"And was it then so far off? On a dull, sultry August night, I was still sitting in my easy-chair by the window, and could see distant flashes of lightning over the barns; the air was uncomfortable and stifling, or was it only the imagination of my old, restlessly beating heart, and my thoughts, which were below with Susanna, anxious and prayerful?

"Ah, what does not pass through one's soul in such an hour—trembling joy and happy fear, and each minute seems to stretch out endlessly. I listened to the walking down-stairs, to the sound of the opening and shutting of doors; would some one never come up with the glad news?

"And my thoughts wandered back to the night when Anna Maria was born, when I sat up here in the same fear and anxiety. Klaus had gone to sleep in the arm-chair over there. I had not disturbed him, had let him sleep, till his father came to call him to his mother's death-bed. The boy's pale, frightened face stood before me so plainly this evening, as he knelt before the cradle of his little sister.

"Below, in the court-yard, it was still as death; only old Mandelt, the watchman, was going slowly along, shaking his rattler; and above the slumbering world glittered the brilliant stars of the August sky as through a light mist.

"Then I started up; heavy steps were approaching my door, and now Brockelmann called into my room: 'A boy, Fräulein Rosamond! Come down-stairs—such a dear, splendid boy!'

"Never did I hurry down those stairs so quickly as on that night, nor did Klaus ever take me in his arms so impetuously, so full of thankful jubilation, as then, when he came toward me to lead me to the cradle of his child. The strong man was quite overcome, and the first words that he whispered to me were again: 'How Anna Maria will rejoice!'

"If ever a child was welcomed with joy it was this one. His presence worked like a deliverance upon us all; even Brockelmann and Isa spoke pleasantly to each other to-day. Isa's anxiety about her darling had reached the highest pitch, and she had left her place in the room of the young mother to the quiet old woman; and Brockelmann—well, she would not have been the honest old soul that she was not to rejoice with her master over his son. Whatever grudge against Susanna may have still lingered in her heart, this day wiped out; with a truly motherly tenderness she presided at the sick-bed. And did it fare better with me?
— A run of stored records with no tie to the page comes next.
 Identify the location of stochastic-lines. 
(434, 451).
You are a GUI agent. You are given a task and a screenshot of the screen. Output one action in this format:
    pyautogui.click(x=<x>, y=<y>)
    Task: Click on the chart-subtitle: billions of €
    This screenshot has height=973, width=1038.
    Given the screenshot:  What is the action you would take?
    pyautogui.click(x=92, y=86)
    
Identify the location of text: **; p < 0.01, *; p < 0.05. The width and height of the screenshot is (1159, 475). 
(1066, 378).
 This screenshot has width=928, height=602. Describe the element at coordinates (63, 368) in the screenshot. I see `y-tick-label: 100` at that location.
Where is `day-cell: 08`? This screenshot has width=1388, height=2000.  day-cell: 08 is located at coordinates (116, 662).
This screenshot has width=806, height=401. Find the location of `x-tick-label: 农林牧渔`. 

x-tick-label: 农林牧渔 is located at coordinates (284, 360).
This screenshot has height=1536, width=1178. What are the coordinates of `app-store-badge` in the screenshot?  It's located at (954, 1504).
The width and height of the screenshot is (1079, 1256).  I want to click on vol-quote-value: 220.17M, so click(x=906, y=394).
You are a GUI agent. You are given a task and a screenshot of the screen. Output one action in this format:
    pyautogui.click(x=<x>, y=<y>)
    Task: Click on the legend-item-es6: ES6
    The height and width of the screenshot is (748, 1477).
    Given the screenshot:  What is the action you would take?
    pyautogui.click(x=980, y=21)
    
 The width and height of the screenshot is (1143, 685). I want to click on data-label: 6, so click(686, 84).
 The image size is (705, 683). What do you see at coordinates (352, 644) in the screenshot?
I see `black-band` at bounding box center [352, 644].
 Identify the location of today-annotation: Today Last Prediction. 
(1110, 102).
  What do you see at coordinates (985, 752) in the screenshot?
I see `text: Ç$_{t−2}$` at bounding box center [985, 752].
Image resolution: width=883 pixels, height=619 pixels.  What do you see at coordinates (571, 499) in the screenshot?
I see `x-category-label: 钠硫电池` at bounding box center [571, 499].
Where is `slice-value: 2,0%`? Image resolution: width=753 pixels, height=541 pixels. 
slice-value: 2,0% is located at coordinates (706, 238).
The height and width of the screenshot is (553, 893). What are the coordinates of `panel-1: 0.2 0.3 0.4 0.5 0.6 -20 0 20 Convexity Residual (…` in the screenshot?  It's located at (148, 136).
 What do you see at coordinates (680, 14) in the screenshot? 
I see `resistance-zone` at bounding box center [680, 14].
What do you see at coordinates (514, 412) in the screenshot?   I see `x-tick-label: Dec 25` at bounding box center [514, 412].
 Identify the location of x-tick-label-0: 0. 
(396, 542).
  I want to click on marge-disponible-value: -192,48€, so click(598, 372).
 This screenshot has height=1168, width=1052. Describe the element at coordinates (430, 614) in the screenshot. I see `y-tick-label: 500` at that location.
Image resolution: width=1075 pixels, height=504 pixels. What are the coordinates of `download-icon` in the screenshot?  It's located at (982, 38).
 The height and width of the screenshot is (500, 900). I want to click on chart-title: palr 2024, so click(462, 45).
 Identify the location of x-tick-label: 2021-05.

I, too, old creature that I was, knelt down between the bed and the cradle, and kissed the little pale face again and again; in this hour everything with which she had once troubled us was forgotten.

"And Klaus sat at his writing-desk and wrote to Anna Maria. 'Do you think she will come?' he asked as he came in again. He had sent a special messenger to E—— with the letter to his sister. 'Will she come?'

"'Surely, Klaus!' I replied.

"The messenger was gone three days; then he returned with a letter from Anna Maria. Heartfelt words it contained, here and there half blotted out by tears. She would come soon, she wrote, come soon—in a week or two, perhaps—but would it be right to Susanna?